MATERIAL PROVIDED Block Start
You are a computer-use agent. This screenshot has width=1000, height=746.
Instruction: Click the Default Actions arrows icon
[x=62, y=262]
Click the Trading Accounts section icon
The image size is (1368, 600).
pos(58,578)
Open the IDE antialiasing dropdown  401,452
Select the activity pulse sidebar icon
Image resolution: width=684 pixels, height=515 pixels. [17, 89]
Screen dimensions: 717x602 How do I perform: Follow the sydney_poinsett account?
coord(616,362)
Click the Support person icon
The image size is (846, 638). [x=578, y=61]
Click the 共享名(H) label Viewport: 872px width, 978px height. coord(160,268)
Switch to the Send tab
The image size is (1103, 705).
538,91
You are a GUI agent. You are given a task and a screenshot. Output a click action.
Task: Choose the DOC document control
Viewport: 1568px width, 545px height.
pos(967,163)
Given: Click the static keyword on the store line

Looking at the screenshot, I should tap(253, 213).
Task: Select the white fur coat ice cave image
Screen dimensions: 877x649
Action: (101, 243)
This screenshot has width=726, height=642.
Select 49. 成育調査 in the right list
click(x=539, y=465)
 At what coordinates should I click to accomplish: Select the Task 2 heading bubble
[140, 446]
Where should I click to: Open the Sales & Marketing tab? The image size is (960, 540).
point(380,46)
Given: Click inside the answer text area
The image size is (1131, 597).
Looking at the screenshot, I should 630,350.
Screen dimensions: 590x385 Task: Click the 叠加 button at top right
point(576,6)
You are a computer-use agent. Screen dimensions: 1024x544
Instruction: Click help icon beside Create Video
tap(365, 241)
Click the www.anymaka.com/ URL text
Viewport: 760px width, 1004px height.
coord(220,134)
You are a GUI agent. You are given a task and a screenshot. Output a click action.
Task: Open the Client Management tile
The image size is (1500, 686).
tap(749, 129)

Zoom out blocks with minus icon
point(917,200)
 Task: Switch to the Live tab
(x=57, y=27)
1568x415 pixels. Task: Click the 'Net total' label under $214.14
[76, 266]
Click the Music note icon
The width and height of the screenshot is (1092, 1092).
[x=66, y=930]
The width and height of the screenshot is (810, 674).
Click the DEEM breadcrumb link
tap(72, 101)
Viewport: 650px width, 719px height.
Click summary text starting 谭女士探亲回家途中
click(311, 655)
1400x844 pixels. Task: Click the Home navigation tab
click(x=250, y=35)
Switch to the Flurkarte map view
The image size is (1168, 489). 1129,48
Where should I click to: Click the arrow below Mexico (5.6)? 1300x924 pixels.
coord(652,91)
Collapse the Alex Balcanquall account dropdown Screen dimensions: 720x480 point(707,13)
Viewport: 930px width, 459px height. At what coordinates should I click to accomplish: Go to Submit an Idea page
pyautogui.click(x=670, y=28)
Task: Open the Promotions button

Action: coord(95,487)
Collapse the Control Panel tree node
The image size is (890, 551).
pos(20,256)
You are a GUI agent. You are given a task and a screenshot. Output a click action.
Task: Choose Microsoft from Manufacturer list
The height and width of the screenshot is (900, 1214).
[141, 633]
MATERIAL PROVIDED Block End
Reproduce the material above in full, exactly.

You are a computer-use agent. This screenshot has width=1000, height=746.
Instruction: Click the Default Actions arrows icon
[x=62, y=262]
Click the Trading Accounts section icon
The image size is (1368, 600).
pos(58,578)
Open the IDE antialiasing dropdown  401,452
Select the activity pulse sidebar icon
Image resolution: width=684 pixels, height=515 pixels. [17, 89]
Screen dimensions: 717x602 How do I perform: Follow the sydney_poinsett account?
coord(616,362)
Click the Support person icon
The image size is (846, 638). [x=578, y=61]
Click the 共享名(H) label Viewport: 872px width, 978px height. coord(160,268)
Switch to the Send tab
The image size is (1103, 705).
538,91
You are a GUI agent. You are given a task and a screenshot. Output a click action.
Task: Choose the DOC document control
Viewport: 1568px width, 545px height.
pos(967,163)
Given: Click the static keyword on the store line

Looking at the screenshot, I should tap(253, 213).
Task: Select the white fur coat ice cave image
Screen dimensions: 877x649
Action: (101, 243)
This screenshot has width=726, height=642.
Select 49. 成育調査 in the right list
click(x=539, y=465)
 At what coordinates should I click to accomplish: Select the Task 2 heading bubble
[140, 446]
Where should I click to: Open the Sales & Marketing tab? The image size is (960, 540).
point(380,46)
Given: Click inside the answer text area
The image size is (1131, 597).
Looking at the screenshot, I should 630,350.
Screen dimensions: 590x385 Task: Click the 叠加 button at top right
point(576,6)
You are a computer-use agent. Screen dimensions: 1024x544
Instruction: Click help icon beside Create Video
tap(365, 241)
Click the www.anymaka.com/ URL text
Viewport: 760px width, 1004px height.
coord(220,134)
You are a GUI agent. You are given a task and a screenshot. Output a click action.
Task: Open the Client Management tile
The image size is (1500, 686).
tap(749, 129)

Zoom out blocks with minus icon
point(917,200)
 Task: Switch to the Live tab
(x=57, y=27)
1568x415 pixels. Task: Click the 'Net total' label under $214.14
[76, 266]
Click the Music note icon
The width and height of the screenshot is (1092, 1092).
[x=66, y=930]
The width and height of the screenshot is (810, 674).
Click the DEEM breadcrumb link
tap(72, 101)
Viewport: 650px width, 719px height.
Click summary text starting 谭女士探亲回家途中
click(311, 655)
1400x844 pixels. Task: Click the Home navigation tab
click(x=250, y=35)
Switch to the Flurkarte map view
The image size is (1168, 489). 1129,48
Where should I click to: Click the arrow below Mexico (5.6)? 1300x924 pixels.
coord(652,91)
Collapse the Alex Balcanquall account dropdown Screen dimensions: 720x480 point(707,13)
Viewport: 930px width, 459px height. At what coordinates should I click to accomplish: Go to Submit an Idea page
pyautogui.click(x=670, y=28)
Task: Open the Promotions button

Action: coord(95,487)
Collapse the Control Panel tree node
The image size is (890, 551).
pos(20,256)
You are a GUI agent. You are given a task and a screenshot. Output a click action.
Task: Choose Microsoft from Manufacturer list
The height and width of the screenshot is (900, 1214).
[141, 633]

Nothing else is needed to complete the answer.